The story of Aveline is an enjoyable adventure to take. Assassin’s Creed: Liberation HD features some unique changes such as the guise system. With this you’re able to switch between three outfits, an elegant lady, a look to blend in with slaves, and of course a more traditional Assassin’s garb. With a faster paced storyline and some different areas such as the Bayou to explore, this is a nice take on the series.
Most of the game takes place in 18th century New Orleans which as always in the series is wonderfully detailed. It’s a pleasure to just wander the streets and thankfully there is a decent mix of things to do, such as discovering treasure chests as usual along the way. There is a lot to see. You’ll be leaping along tree branches in the Bayou and scrambling across rooftops in the city.
This may all sound like much of the same, but the main star here is the story. Aveline comes from a wealthy home it seems during a time when slavery is common and New Orleans is transitioning from French to Spanish rule. As always the history of the time is a highlight of the game. Not only are you an Assassin who is at odds with the Templars as is usual in the series, but the world around you is set on a historical stage.

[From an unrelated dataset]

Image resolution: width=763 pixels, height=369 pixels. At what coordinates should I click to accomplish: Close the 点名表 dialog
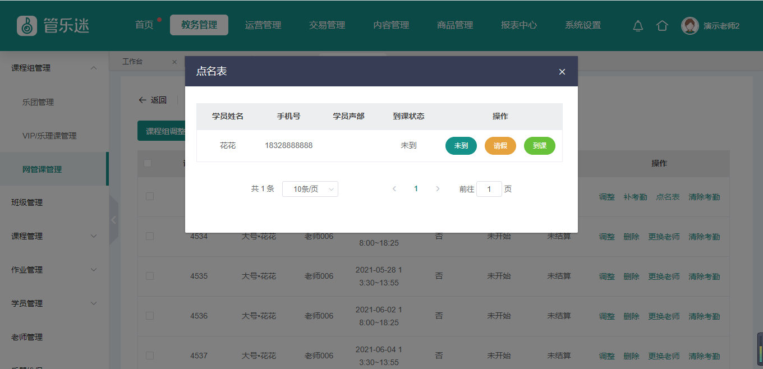point(562,72)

One of my favorite parts of Assassin’s Creed II and III was sadly absent in this title, which is the descriptions you’re given to locations. You do get a database to explore about characters, but location text seems to be left out. This is a minor inconvenience since if you weren’t up for it at the time, it could be a distraction in other titles of the series. It is fun however and I do hope that Ubisoft continues to add such details in the future.
It’s exciting playing these games since you do get these detailed areas to explore as well as historical facts and events to experience. With Assassin’s Creed: Liberation HD you get a focused adventure that fits the price point. While this title isn’t as long as other Assassin’s Creed games, it does hold up to the quality of the series I found. Missions at times can seem a bit more easy going with a few where you’re following people. Combat is relatively easy too. I didn’t really have an issue until what seemed like the second boss battle and even when the game glitched (or everyone got killed by the environment somehow) and I was taken to the winning cut scene. Perhaps you’re only given so many chances until the game realized I just wasn’t good at that battle.
Otherwise there is a lot of the usual stealthy action of sneaking around, avoiding enemies realizing who you are, and taking out various opponents along the way. With the different persona’s Aveline can take on, you get some change in tactic as well. The elegant lady outfit looks wonderful and allows you to fit into high class situations, but it doesn’t allow for climbing and leaping all over. You’re more of a charmer in that outfit. When Aveline is dressed as a slave, she can fit in and sneak around with slaves to free or blend with them as the mission calls for. I think in both the lady outfit and the slave outfit, you’re not as strong though as in your Assassin’s garb.
There are no modern day parts to this title it seems. The game just loads you right into Abstergo’s software to begin your story as Aveline. You do however come across parts that allow you to find an assassination target that unlocks an uncensored conversation from the game that Abstergo altered to not make the Templars look bad. This reveal is displayed as a glitch in the actual Abstergo software. You do still have intentionally glitchy graphics to show this is indeed an in Animus adventure. Loading screens also allow you to walk around as Aveline as well.
After a very brief intro where you play a childhood Aveline, you’re placed right into the role of an Assassin. Which is alright. It gets you right into the story and sends you off to work for the brotherhood. As mentioned earlier this keeps with the faster pace of the game. You go back and forth between New Orleans and the Bayou quite a bit as well as another smaller area that I won’t spoil here that is quite cool. Though it may be faster, the progression feels good.
There are the rare moments where you may be unsure of what to do, or like me you’ll run forward and take out a target that the game clearly tells you in the top left to follow. Considering the game doesn’t take long to reload, these moments aren’t a big deal. Some high up vantage points in the Bayou are a complete mystery to me as to how you reach the tops of them though. I picked up a treasure chest or two in that area and it’s a bit more of a puzzle trying to figure out how to reach them, which is actually a plus. You can add a waypoint to things on your map to see where they are in the world, which is handy for plotting out your route to reach the trickier ones.
Assassin’s Creed: Liberation HD is a treat. I hadn’t played the PSVita version and it’s fantastic that Ubisoft brought the title to Xbox 360 and PS3. For everything you get at such a low price, and for such an enjoyable story and detailed world as in AC3, it’s worth giving a go! These games seem to very much be about experiencing the world Ubisoft has made. Aveline is a wonderful addition to the series and the whole game has memorable characters along the way.